## [Problem to work on]
The answer should consist of all the entries, repeated word for word.

(Record excerpts Opens)

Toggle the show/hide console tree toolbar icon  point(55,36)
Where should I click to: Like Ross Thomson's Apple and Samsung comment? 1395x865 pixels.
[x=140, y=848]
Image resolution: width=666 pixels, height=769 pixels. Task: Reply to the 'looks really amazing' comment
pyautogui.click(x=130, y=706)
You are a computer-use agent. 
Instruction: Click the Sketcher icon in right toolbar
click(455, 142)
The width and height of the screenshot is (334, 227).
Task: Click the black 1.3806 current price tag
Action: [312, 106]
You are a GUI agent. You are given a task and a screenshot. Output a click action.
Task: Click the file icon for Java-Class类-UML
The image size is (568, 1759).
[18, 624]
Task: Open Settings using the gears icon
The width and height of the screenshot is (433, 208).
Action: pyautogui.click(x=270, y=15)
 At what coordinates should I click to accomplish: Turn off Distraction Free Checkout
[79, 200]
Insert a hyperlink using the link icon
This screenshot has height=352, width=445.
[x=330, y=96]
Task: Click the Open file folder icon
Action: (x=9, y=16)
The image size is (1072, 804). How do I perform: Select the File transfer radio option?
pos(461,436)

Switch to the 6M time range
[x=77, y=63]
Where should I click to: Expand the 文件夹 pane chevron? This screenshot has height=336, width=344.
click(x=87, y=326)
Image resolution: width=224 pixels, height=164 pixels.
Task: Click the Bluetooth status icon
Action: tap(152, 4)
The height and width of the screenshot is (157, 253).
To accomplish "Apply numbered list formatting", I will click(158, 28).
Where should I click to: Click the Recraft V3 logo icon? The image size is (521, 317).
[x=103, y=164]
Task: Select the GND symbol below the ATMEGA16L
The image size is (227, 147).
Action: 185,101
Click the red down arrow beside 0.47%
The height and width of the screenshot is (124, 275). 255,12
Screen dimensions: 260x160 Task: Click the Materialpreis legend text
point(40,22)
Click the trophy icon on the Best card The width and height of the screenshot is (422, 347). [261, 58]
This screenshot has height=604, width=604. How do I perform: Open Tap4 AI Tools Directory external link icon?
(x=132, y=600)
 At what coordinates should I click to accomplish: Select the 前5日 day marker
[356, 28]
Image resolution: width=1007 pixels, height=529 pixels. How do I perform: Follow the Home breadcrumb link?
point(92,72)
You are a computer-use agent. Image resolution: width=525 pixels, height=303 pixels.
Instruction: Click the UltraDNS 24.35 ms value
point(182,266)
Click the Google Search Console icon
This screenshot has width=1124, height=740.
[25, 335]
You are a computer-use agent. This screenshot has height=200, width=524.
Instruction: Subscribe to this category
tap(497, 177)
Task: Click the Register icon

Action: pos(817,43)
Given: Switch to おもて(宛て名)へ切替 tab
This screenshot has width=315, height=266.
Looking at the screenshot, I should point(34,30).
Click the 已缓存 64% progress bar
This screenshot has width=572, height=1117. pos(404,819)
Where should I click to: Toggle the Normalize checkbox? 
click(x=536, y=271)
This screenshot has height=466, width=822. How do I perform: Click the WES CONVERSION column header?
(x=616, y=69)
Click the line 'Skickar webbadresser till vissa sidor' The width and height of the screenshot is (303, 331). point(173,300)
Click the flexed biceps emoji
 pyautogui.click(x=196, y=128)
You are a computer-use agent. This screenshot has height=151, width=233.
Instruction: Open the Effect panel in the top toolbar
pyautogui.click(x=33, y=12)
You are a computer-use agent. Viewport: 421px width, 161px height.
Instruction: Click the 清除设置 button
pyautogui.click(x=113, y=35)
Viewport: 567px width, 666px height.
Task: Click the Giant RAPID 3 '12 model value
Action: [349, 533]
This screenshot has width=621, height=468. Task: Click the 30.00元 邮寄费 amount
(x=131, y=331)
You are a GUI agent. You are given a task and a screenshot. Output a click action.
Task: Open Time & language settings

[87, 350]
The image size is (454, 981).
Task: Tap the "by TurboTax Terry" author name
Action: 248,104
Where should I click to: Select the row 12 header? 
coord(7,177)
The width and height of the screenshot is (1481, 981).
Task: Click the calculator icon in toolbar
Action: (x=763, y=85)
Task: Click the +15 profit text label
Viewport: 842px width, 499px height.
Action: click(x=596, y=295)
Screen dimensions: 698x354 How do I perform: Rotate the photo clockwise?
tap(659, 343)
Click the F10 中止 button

(Record excerpts Closes)

## [Problem solution]
Toggle the show/hide console tree toolbar icon  point(55,36)
Where should I click to: Like Ross Thomson's Apple and Samsung comment? 1395x865 pixels.
[x=140, y=848]
Image resolution: width=666 pixels, height=769 pixels. Task: Reply to the 'looks really amazing' comment
pyautogui.click(x=130, y=706)
You are a computer-use agent. 
Instruction: Click the Sketcher icon in right toolbar
click(455, 142)
The width and height of the screenshot is (334, 227).
Task: Click the black 1.3806 current price tag
Action: [312, 106]
You are a GUI agent. You are given a task and a screenshot. Output a click action.
Task: Click the file icon for Java-Class类-UML
The image size is (568, 1759).
[18, 624]
Task: Open Settings using the gears icon
The width and height of the screenshot is (433, 208).
Action: pyautogui.click(x=270, y=15)
 At what coordinates should I click to accomplish: Turn off Distraction Free Checkout
[79, 200]
Insert a hyperlink using the link icon
This screenshot has height=352, width=445.
[x=330, y=96]
Task: Click the Open file folder icon
Action: (x=9, y=16)
The image size is (1072, 804). How do I perform: Select the File transfer radio option?
pos(461,436)

Switch to the 6M time range
[x=77, y=63]
Where should I click to: Expand the 文件夹 pane chevron? This screenshot has height=336, width=344.
click(x=87, y=326)
Image resolution: width=224 pixels, height=164 pixels.
Task: Click the Bluetooth status icon
Action: tap(152, 4)
The height and width of the screenshot is (157, 253).
To accomplish "Apply numbered list formatting", I will click(158, 28).
Where should I click to: Click the Recraft V3 logo icon? The image size is (521, 317).
[x=103, y=164]
Task: Select the GND symbol below the ATMEGA16L
The image size is (227, 147).
Action: 185,101
Click the red down arrow beside 0.47%
The height and width of the screenshot is (124, 275). 255,12
Screen dimensions: 260x160 Task: Click the Materialpreis legend text
point(40,22)
Click the trophy icon on the Best card The width and height of the screenshot is (422, 347). [261, 58]
This screenshot has height=604, width=604. How do I perform: Open Tap4 AI Tools Directory external link icon?
(x=132, y=600)
 At what coordinates should I click to accomplish: Select the 前5日 day marker
[356, 28]
Image resolution: width=1007 pixels, height=529 pixels. How do I perform: Follow the Home breadcrumb link?
point(92,72)
You are a computer-use agent. Image resolution: width=525 pixels, height=303 pixels.
Instruction: Click the UltraDNS 24.35 ms value
point(182,266)
Click the Google Search Console icon
This screenshot has width=1124, height=740.
[25, 335]
You are a computer-use agent. This screenshot has height=200, width=524.
Instruction: Subscribe to this category
tap(497, 177)
Task: Click the Register icon

Action: pos(817,43)
Given: Switch to おもて(宛て名)へ切替 tab
This screenshot has width=315, height=266.
Looking at the screenshot, I should point(34,30).
Click the 已缓存 64% progress bar
This screenshot has width=572, height=1117. pos(404,819)
Where should I click to: Toggle the Normalize checkbox? 
click(x=536, y=271)
This screenshot has height=466, width=822. How do I perform: Click the WES CONVERSION column header?
(x=616, y=69)
Click the line 'Skickar webbadresser till vissa sidor' The width and height of the screenshot is (303, 331). point(173,300)
Click the flexed biceps emoji
 pyautogui.click(x=196, y=128)
You are a computer-use agent. This screenshot has height=151, width=233.
Instruction: Open the Effect panel in the top toolbar
pyautogui.click(x=33, y=12)
You are a computer-use agent. Viewport: 421px width, 161px height.
Instruction: Click the 清除设置 button
pyautogui.click(x=113, y=35)
Viewport: 567px width, 666px height.
Task: Click the Giant RAPID 3 '12 model value
Action: [349, 533]
This screenshot has width=621, height=468. Task: Click the 30.00元 邮寄费 amount
(x=131, y=331)
You are a GUI agent. You are given a task and a screenshot. Output a click action.
Task: Open Time & language settings

[87, 350]
The image size is (454, 981).
Task: Tap the "by TurboTax Terry" author name
Action: 248,104
Where should I click to: Select the row 12 header? 
coord(7,177)
The width and height of the screenshot is (1481, 981).
Task: Click the calculator icon in toolbar
Action: (x=763, y=85)
Task: Click the +15 profit text label
Viewport: 842px width, 499px height.
Action: click(x=596, y=295)
Screen dimensions: 698x354 How do I perform: Rotate the photo clockwise?
tap(659, 343)
Click the F10 中止 button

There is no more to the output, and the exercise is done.